To avoid losing that flow, however, we use a flow label to track arbitrarily deep into an object and then report sinks where the value contains a user controlled value.

Mainly to verify that the query doesn't blow up, I ran an evaluation compared to an earlier commit with this query rebased on top. (The query has changed a bit since that run; I might want to run another evaluation.)

@asgerf asgerf added the JS label Nov 19, 2020
@asgerf asgerf requested review from mchammer01 and a team as code owners November 19, 2020 14:13
Copy link
Contributor

@max-schaefer max-schaefer left a comment

Choose a reason for hiding this comment

The reason will be displayed to describe this comment to others. Learn more.

A few comments from a superficial review. Impressively sophisticated; it's a shame you had to fight the API-graphs library in so many places, I hope we can find the time to go back and improve its interface to make this sort of thing easier in future.

Comment on lines 162 to 164
// getParameter(i) requires a bindingset for i, so use the raw label
param = base.getASuccessor("parameter " + lbl) and
lbl != "-1" // ignore receiver
Copy link
Contributor

Choose a reason for hiding this comment

The reason will be displayed to describe this comment to others. Learn more.

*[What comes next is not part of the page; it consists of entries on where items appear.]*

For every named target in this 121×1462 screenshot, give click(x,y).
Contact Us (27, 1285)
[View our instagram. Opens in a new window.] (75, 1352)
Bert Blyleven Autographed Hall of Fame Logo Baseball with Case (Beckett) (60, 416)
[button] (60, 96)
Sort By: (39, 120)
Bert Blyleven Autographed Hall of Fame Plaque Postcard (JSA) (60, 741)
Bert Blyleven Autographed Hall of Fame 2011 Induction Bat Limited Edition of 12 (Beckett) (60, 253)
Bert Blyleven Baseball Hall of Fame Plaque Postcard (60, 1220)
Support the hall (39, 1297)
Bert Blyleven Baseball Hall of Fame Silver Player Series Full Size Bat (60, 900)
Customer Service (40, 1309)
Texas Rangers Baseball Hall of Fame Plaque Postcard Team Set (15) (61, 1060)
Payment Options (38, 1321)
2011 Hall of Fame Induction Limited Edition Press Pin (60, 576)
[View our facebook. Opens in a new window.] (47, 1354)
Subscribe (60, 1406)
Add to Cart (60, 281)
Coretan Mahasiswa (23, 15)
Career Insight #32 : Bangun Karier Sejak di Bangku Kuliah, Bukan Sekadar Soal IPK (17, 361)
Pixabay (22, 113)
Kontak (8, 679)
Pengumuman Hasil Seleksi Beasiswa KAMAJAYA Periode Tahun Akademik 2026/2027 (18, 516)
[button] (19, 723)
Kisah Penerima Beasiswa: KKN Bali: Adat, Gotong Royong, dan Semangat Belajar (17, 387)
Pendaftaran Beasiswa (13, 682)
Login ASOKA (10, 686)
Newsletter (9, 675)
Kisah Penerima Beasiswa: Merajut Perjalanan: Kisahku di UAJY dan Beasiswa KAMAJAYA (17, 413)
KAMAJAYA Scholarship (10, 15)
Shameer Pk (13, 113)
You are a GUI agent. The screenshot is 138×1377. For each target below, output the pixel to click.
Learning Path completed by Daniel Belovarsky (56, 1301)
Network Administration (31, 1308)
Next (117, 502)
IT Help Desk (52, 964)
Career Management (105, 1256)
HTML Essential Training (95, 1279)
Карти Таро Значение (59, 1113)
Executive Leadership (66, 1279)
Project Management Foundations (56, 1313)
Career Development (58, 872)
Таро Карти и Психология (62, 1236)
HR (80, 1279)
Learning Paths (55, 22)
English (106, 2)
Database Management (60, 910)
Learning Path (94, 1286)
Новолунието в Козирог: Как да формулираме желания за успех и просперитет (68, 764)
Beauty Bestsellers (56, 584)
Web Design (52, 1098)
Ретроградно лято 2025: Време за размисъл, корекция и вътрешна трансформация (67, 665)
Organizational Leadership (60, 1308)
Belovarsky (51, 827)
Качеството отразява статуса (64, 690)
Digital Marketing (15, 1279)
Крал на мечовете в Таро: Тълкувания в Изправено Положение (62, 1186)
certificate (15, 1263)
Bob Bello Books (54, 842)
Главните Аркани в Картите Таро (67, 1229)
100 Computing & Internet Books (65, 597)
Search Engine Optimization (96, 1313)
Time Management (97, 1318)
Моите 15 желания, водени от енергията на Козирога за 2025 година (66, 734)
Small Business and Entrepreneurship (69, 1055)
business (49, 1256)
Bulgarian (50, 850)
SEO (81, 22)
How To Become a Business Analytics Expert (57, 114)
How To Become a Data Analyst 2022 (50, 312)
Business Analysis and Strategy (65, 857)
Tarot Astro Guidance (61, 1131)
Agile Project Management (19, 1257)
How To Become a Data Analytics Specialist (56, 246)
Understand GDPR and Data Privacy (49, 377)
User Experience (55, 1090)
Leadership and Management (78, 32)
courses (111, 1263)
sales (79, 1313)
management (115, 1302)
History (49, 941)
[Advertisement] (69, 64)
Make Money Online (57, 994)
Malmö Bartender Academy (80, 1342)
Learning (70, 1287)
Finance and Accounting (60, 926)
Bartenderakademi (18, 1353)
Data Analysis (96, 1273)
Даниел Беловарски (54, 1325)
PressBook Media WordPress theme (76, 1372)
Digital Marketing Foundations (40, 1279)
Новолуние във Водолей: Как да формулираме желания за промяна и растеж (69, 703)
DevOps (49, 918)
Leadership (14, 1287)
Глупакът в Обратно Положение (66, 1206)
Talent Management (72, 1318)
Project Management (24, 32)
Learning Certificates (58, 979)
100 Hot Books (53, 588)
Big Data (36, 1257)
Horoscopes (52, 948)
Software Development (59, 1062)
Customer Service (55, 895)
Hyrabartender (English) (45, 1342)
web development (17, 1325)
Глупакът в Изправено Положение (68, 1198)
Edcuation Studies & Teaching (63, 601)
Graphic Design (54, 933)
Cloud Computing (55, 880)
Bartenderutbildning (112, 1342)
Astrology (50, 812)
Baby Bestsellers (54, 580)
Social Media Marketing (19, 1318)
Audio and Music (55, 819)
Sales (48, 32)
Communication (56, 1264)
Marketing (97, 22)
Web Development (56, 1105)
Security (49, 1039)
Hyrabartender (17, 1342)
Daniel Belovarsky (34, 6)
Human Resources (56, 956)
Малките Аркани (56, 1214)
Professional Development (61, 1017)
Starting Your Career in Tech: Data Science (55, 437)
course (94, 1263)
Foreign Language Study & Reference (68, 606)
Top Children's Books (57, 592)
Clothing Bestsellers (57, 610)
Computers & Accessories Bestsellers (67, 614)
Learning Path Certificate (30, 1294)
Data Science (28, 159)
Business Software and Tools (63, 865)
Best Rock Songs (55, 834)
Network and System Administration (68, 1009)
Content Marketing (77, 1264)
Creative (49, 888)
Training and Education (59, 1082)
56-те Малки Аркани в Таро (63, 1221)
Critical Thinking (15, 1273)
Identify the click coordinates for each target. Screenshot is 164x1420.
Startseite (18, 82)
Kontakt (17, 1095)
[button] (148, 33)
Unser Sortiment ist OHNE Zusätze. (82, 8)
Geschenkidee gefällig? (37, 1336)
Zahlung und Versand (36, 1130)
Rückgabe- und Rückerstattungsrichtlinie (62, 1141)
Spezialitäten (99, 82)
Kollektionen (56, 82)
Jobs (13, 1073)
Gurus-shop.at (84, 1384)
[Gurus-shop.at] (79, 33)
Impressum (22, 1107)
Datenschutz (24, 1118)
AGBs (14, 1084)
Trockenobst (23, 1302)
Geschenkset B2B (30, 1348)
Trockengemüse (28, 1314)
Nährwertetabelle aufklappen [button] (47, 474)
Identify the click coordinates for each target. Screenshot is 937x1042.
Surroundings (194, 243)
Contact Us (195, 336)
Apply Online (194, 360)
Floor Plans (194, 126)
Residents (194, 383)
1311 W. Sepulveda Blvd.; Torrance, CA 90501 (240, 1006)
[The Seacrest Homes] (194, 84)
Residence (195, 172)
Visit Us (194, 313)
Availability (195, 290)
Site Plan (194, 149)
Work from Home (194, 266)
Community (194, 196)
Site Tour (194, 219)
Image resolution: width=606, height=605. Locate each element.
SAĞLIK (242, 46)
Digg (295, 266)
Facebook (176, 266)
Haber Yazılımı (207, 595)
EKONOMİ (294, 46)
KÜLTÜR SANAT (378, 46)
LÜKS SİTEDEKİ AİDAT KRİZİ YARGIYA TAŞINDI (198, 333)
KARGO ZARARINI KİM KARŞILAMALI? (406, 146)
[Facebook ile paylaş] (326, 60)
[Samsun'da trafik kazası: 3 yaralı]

Is this the same as param = base.getAParameter() and not param = base.getReceiver(), which you've also used above? If so, should we have a predicate for that?

Copy link
Contributor Author

Choose a reason for hiding this comment

The reason will be displayed to describe this comment to others. Learn more.

Changed to param = base.getAParameter() and not param = base.getReceiver() for now. Looks like I needed the parameter index at some earlier version of the predicate and forgot to clean it up.

It might make sense to look at the API for this. Generally I'd be in favor of being consistent with the data-flow API here (where the receiver isn't considered to be an argument or parameter) and just introduce the verbose getParameterOrReceiver(i) and getAParameterOrReceiver for the cases where you want both. We could introduce similar predicates in the data-flow API.

Copy link
Contributor

Choose a reason for hiding this comment

The reason will be displayed to describe this comment to others. Learn more.

That makes sense.

Copy link
Contributor Author

Choose a reason for hiding this comment

The reason will be displayed to describe this comment to others. Learn more.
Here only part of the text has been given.